> [What is asked] Put every line of the records below into a JSON list of strings, one string per line, leaving out blank lines.

Data listing
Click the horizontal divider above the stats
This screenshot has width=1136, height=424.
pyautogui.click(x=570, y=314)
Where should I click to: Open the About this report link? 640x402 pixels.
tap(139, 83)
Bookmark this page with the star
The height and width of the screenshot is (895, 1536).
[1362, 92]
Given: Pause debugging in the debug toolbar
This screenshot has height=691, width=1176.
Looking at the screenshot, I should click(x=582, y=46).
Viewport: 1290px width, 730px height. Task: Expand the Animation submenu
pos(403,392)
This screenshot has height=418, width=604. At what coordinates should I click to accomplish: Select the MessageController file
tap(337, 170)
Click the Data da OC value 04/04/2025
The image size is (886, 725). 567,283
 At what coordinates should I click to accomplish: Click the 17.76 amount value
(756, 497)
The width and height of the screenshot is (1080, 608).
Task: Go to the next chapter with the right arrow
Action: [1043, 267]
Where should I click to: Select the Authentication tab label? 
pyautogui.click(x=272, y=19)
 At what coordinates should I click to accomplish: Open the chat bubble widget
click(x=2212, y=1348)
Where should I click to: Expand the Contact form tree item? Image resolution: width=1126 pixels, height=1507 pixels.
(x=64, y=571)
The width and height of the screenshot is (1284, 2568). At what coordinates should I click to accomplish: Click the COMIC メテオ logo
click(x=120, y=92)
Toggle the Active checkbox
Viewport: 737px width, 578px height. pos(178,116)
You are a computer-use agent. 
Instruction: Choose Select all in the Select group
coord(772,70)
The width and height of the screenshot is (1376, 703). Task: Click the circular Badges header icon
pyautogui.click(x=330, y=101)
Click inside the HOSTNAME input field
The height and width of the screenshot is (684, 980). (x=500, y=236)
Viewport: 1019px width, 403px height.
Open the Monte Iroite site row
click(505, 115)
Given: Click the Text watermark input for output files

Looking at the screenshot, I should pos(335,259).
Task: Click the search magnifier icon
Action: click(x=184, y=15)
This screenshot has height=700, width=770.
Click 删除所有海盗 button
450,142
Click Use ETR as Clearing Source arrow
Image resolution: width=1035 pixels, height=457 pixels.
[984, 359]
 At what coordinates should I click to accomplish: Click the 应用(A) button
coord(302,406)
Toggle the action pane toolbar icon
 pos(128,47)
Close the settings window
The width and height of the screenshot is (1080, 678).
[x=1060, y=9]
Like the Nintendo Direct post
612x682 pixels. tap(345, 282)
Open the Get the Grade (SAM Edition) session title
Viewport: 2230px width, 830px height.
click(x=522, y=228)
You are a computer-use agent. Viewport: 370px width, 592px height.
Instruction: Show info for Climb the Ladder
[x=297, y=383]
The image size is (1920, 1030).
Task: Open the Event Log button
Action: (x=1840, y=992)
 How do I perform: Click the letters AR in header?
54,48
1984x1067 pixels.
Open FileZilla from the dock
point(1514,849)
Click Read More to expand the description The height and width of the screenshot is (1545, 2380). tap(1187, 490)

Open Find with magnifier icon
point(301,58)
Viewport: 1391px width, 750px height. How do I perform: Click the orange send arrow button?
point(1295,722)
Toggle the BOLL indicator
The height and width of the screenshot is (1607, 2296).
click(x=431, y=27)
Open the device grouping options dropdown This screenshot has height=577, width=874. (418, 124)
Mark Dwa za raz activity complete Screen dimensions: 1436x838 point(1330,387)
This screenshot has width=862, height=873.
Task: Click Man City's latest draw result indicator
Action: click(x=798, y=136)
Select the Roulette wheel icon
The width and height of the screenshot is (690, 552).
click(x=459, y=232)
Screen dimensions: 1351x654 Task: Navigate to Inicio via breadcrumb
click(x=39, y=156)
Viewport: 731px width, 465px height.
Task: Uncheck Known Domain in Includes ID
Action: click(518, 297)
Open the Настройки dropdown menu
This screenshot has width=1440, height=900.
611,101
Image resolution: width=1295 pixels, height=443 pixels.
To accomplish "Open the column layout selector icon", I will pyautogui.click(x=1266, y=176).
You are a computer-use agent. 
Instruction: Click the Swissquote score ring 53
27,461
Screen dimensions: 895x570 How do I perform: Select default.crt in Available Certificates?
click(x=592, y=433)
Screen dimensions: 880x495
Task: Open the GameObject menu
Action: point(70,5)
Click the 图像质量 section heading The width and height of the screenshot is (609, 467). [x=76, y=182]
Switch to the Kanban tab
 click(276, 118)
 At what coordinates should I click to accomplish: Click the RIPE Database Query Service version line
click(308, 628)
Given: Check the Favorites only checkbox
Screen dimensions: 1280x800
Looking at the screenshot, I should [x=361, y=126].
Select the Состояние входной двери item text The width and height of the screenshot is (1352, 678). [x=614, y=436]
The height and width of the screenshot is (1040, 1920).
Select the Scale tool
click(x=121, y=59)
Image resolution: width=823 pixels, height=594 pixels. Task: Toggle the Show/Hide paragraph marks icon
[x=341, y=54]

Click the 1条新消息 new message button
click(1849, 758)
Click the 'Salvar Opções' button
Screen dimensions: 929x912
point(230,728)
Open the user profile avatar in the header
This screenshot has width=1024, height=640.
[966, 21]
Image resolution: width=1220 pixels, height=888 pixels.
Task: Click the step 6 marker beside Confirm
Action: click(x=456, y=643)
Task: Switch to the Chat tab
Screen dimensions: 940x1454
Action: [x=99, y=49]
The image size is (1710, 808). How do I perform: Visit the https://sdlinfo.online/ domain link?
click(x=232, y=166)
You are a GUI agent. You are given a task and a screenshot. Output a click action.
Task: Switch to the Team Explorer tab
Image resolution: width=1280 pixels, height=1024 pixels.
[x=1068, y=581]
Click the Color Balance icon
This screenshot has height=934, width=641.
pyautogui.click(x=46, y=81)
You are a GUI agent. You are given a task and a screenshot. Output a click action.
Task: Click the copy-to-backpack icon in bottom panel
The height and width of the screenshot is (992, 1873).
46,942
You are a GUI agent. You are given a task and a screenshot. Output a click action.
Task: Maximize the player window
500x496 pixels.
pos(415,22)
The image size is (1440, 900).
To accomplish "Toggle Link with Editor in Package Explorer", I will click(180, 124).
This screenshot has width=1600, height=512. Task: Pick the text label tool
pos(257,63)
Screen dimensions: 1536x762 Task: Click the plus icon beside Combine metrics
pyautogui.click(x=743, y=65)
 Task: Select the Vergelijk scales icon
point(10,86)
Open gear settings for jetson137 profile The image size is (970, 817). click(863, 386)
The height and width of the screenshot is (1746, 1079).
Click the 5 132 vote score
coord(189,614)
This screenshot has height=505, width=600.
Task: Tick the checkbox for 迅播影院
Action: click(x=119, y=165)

> [Correct result]
[
  "Click the horizontal divider above the stats",
  "This screenshot has width=1136, height=424.",
  "pyautogui.click(x=570, y=314)",
  "Where should I click to: Open the About this report link? 640x402 pixels.",
  "tap(139, 83)",
  "Bookmark this page with the star",
  "The height and width of the screenshot is (895, 1536).",
  "[1362, 92]",
  "Given: Pause debugging in the debug toolbar",
  "This screenshot has height=691, width=1176.",
  "Looking at the screenshot, I should click(x=582, y=46).",
  "Viewport: 1290px width, 730px height. Task: Expand the Animation submenu",
  "pos(403,392)",
  "This screenshot has height=418, width=604. At what coordinates should I click to accomplish: Select the MessageController file",
  "tap(337, 170)",
  "Click the Data da OC value 04/04/2025",
  "The image size is (886, 725). 567,283",
  " At what coordinates should I click to accomplish: Click the 17.76 amount value",
  "(756, 497)",
  "The width and height of the screenshot is (1080, 608).",
  "Task: Go to the next chapter with the right arrow",
  "Action: [1043, 267]",
  "Where should I click to: Select the Authentication tab label? ",
  "pyautogui.click(x=272, y=19)",
  " At what coordinates should I click to accomplish: Open the chat bubble widget",
  "click(x=2212, y=1348)",
  "Where should I click to: Expand the Contact form tree item? Image resolution: width=1126 pixels, height=1507 pixels.",
  "(x=64, y=571)",
  "The width and height of the screenshot is (1284, 2568). At what coordinates should I click to accomplish: Click the COMIC メテオ logo",
  "click(x=120, y=92)",
  "Toggle the Active checkbox",
  "Viewport: 737px width, 578px height. pos(178,116)",
  "You are a computer-use agent. ",
  "Instruction: Choose Select all in the Select group",
  "coord(772,70)",
  "The width and height of the screenshot is (1376, 703). Task: Click the circular Badges header icon",
  "pyautogui.click(x=330, y=101)",
  "Click inside the HOSTNAME input field",
  "The height and width of the screenshot is (684, 980). (x=500, y=236)",
  "Viewport: 1019px width, 403px height.",
  "Open the Monte Iroite site row",
  "click(505, 115)",
  "Given: Click the Text watermark input for output files",
  "Looking at the screenshot, I should pos(335,259).",
  "Task: Click the search magnifier icon",
  "Action: click(x=184, y=15)",
  "This screenshot has height=700, width=770.",
  "Click 删除所有海盗 button",
  "450,142",
  "Click Use ETR as Clearing Source arrow",
  "Image resolution: width=1035 pixels, height=457 pixels.",
  "[984, 359]",
  " At what coordinates should I click to accomplish: Click the 应用(A) button",
  "coord(302,406)",
  "Toggle the action pane toolbar icon",
  " pos(128,47)",
  "Close the settings window",
  "The width and height of the screenshot is (1080, 678).",
  "[x=1060, y=9]",
  "Like the Nintendo Direct post",
  "612x682 pixels. tap(345, 282)",
  "Open the Get the Grade (SAM Edition) session title",
  "Viewport: 2230px width, 830px height.",
  "click(x=522, y=228)",
  "You are a computer-use agent. Viewport: 370px width, 592px height.",
  "Instruction: Show info for Climb the Ladder",
  "[x=297, y=383]",
  "The image size is (1920, 1030).",
  "Task: Open the Event Log button",
  "Action: (x=1840, y=992)",
  " How do I perform: Click the letters AR in header?",
  "54,48",
  "1984x1067 pixels.",
  "Open FileZilla from the dock",
  "point(1514,849)",
  "Click Read More to expand the description The height and width of the screenshot is (1545, 2380). tap(1187, 490)",
  "Open Find with magnifier icon",
  "point(301,58)",
  "Viewport: 1391px width, 750px height. How do I perform: Click the orange send arrow button?",
  "point(1295,722)",
  "Toggle the BOLL indicator",
  "The height and width of the screenshot is (1607, 2296).",
  "click(x=431, y=27)",
  "Open the device grouping options dropdown This screenshot has height=577, width=874. (418, 124)",
  "Mark Dwa za raz activity complete Screen dimensions: 1436x838 point(1330,387)",
  "This screenshot has width=862, height=873.",
  "Task: Click Man City's latest draw result indicator",
  "Action: click(x=798, y=136)",
  "Select the Roulette wheel icon",
  "The width and height of the screenshot is (690, 552).",
  "click(x=459, y=232)",
  "Screen dimensions: 1351x654 Task: Navigate to Inicio via breadcrumb",
  "click(x=39, y=156)",
  "Viewport: 731px width, 465px height.",
  "Task: Uncheck Known Domain in Includes ID",
  "Action: click(518, 297)",
  "Open the Настройки dropdown menu",
  "This screenshot has width=1440, height=900.",
  "611,101",
  "Image resolution: width=1295 pixels, height=443 pixels.",
  "To accomplish \"Open the column layout selector icon\", I will pyautogui.click(x=1266, y=176).",
  "You are a computer-use agent. ",
  "Instruction: Click the Swissquote score ring 53",
  "27,461",
  "Screen dimensions: 895x570 How do I perform: Select default.crt in Available Certificates?",
  "click(x=592, y=433)",
  "Screen dimensions: 880x495",
  "Task: Open the GameObject menu",
  "Action: point(70,5)",
  "Click the 图像质量 section heading The width and height of the screenshot is (609, 467). [x=76, y=182]",
  "Switch to the Kanban tab",
  " click(276, 118)",
  " At what coordinates should I click to accomplish: Click the RIPE Database Query Service version line",
  "click(308, 628)",
  "Given: Check the Favorites only checkbox",
  "Screen dimensions: 1280x800",
  "Looking at the screenshot, I should [x=361, y=126].",
  "Select the Состояние входной двери item text The width and height of the screenshot is (1352, 678). [x=614, y=436]",
  "The height and width of the screenshot is (1040, 1920).",
  "Select the Scale tool",
  "click(x=121, y=59)",
  "Image resolution: width=823 pixels, height=594 pixels. Task: Toggle the Show/Hide paragraph marks icon",
  "[x=341, y=54]",
  "Click the 1条新消息 new message button",
  "click(1849, 758)",
  "Click the 'Salvar Opções' button",
  "Screen dimensions: 929x912",
  "point(230,728)",
  "Open the user profile avatar in the header",
  "This screenshot has width=1024, height=640.",
  "[966, 21]",
  "Image resolution: width=1220 pixels, height=888 pixels.",
  "Task: Click the step 6 marker beside Confirm",
  "Action: click(x=456, y=643)",
  "Task: Switch to the Chat tab",
  "Screen dimensions: 940x1454",
  "Action: [x=99, y=49]",
  "The image size is (1710, 808). How do I perform: Visit the https://sdlinfo.online/ domain link?",
  "click(x=232, y=166)",
  "You are a GUI agent. You are given a task and a screenshot. Output a click action.",
  "Task: Switch to the Team Explorer tab",
  "Image resolution: width=1280 pixels, height=1024 pixels.",
  "[x=1068, y=581]",
  "Click the Color Balance icon",
  "This screenshot has height=934, width=641.",
  "pyautogui.click(x=46, y=81)",
  "You are a GUI agent. You are given a task and a screenshot. Output a click action.",
  "Task: Click the copy-to-backpack icon in bottom panel",
  "The height and width of the screenshot is (992, 1873).",
  "46,942",
  "You are a GUI agent. You are given a task and a screenshot. Output a click action.",
  "Task: Maximize the player window",
  "500x496 pixels.",
  "pos(415,22)",
  "The image size is (1440, 900).",
  "To accomplish \"Toggle Link with Editor in Package Explorer\", I will click(180, 124).",
  "This screenshot has width=1600, height=512. Task: Pick the text label tool",
  "pos(257,63)",
  "Screen dimensions: 1536x762 Task: Click the plus icon beside Combine metrics",
  "pyautogui.click(x=743, y=65)",
  " Task: Select the Vergelijk scales icon",
  "point(10,86)",
  "Open gear settings for jetson137 profile The image size is (970, 817). click(863, 386)",
  "The height and width of the screenshot is (1746, 1079).",
  "Click the 5 132 vote score",
  "coord(189,614)",
  "This screenshot has height=505, width=600.",
  "Task: Tick the checkbox for 迅播影院",
  "Action: click(x=119, y=165)"
]